INFORMATION SHOWN:
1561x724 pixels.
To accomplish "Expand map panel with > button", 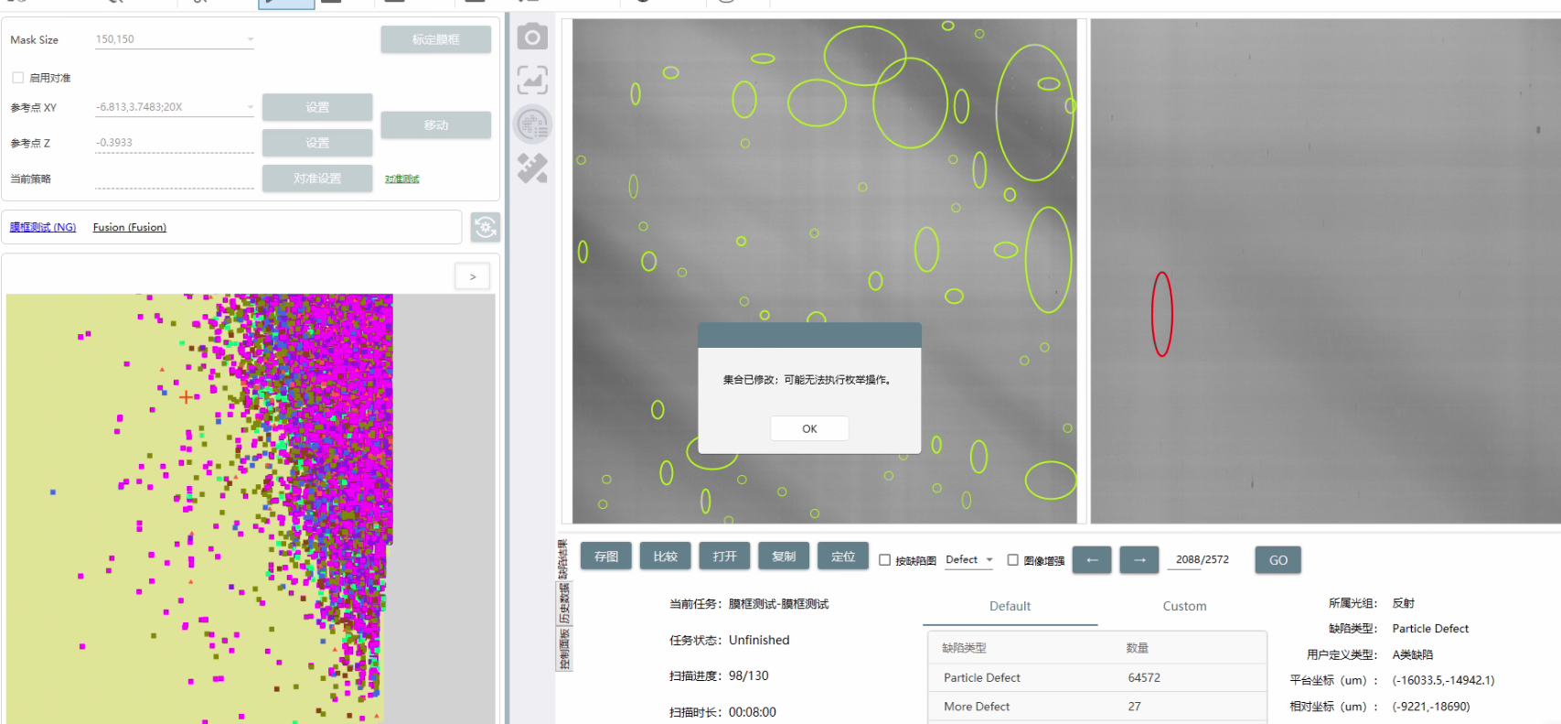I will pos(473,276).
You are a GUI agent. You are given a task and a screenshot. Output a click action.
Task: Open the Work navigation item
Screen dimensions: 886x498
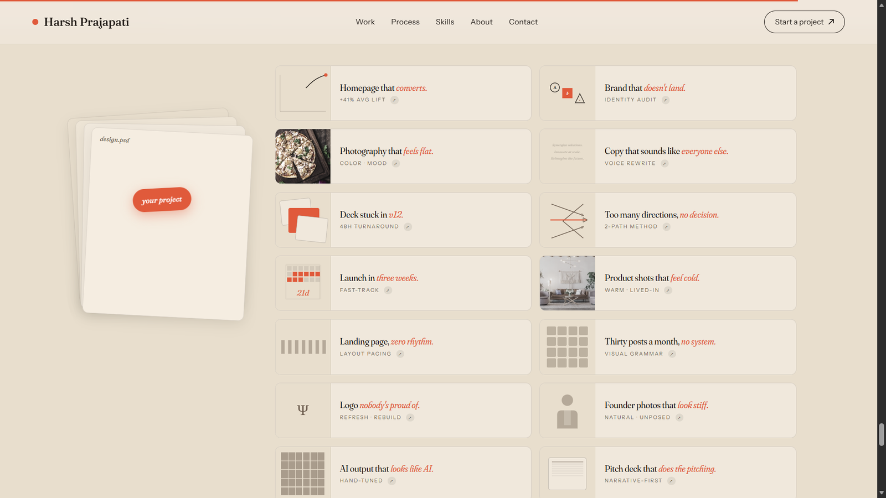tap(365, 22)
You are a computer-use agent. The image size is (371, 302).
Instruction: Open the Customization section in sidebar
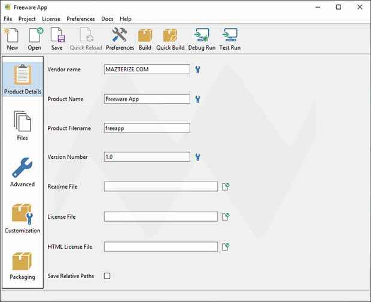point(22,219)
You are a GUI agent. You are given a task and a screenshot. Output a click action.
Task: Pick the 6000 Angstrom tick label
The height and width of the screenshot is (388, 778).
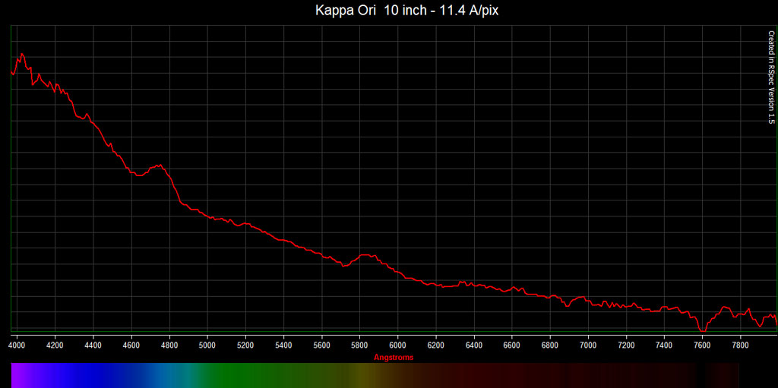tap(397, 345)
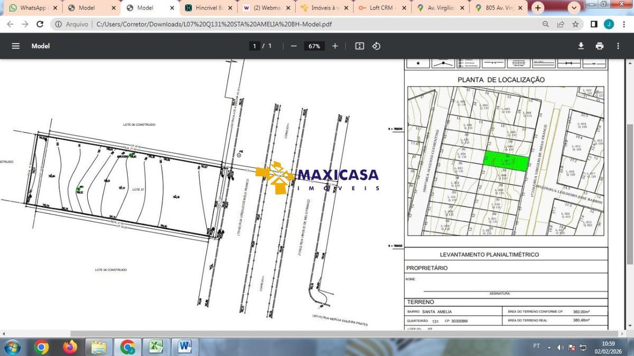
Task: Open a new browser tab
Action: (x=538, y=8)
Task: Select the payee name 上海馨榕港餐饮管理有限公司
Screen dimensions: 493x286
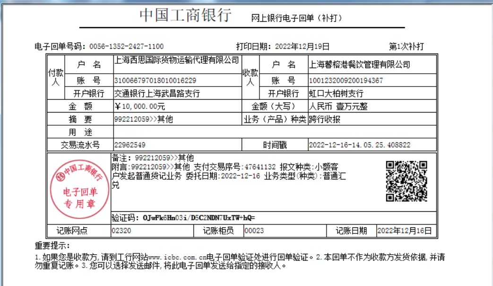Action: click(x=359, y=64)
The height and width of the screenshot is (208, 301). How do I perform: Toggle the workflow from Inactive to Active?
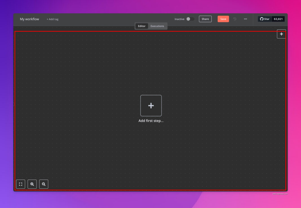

WORK INSTRUCTION: Would you reproduce the lines from the one with "Instruction: Open the" through the final line of the data above, exactly and only those, without any pictures?

EXERCISE OUTPUT:
Instruction: Open the Customization section in sidebar
point(22,219)
You are a GUI agent. You are given a task and a screenshot. Output a click action.
Task: Pick the 6000 Angstrom tick label
The height and width of the screenshot is (388, 778).
tap(397, 345)
Task: Open a new browser tab
Action: (x=538, y=8)
Task: Select the payee name 上海馨榕港餐饮管理有限公司
Screen dimensions: 493x286
Action: click(x=359, y=64)
The height and width of the screenshot is (208, 301). How do I perform: Toggle the workflow from Inactive to Active?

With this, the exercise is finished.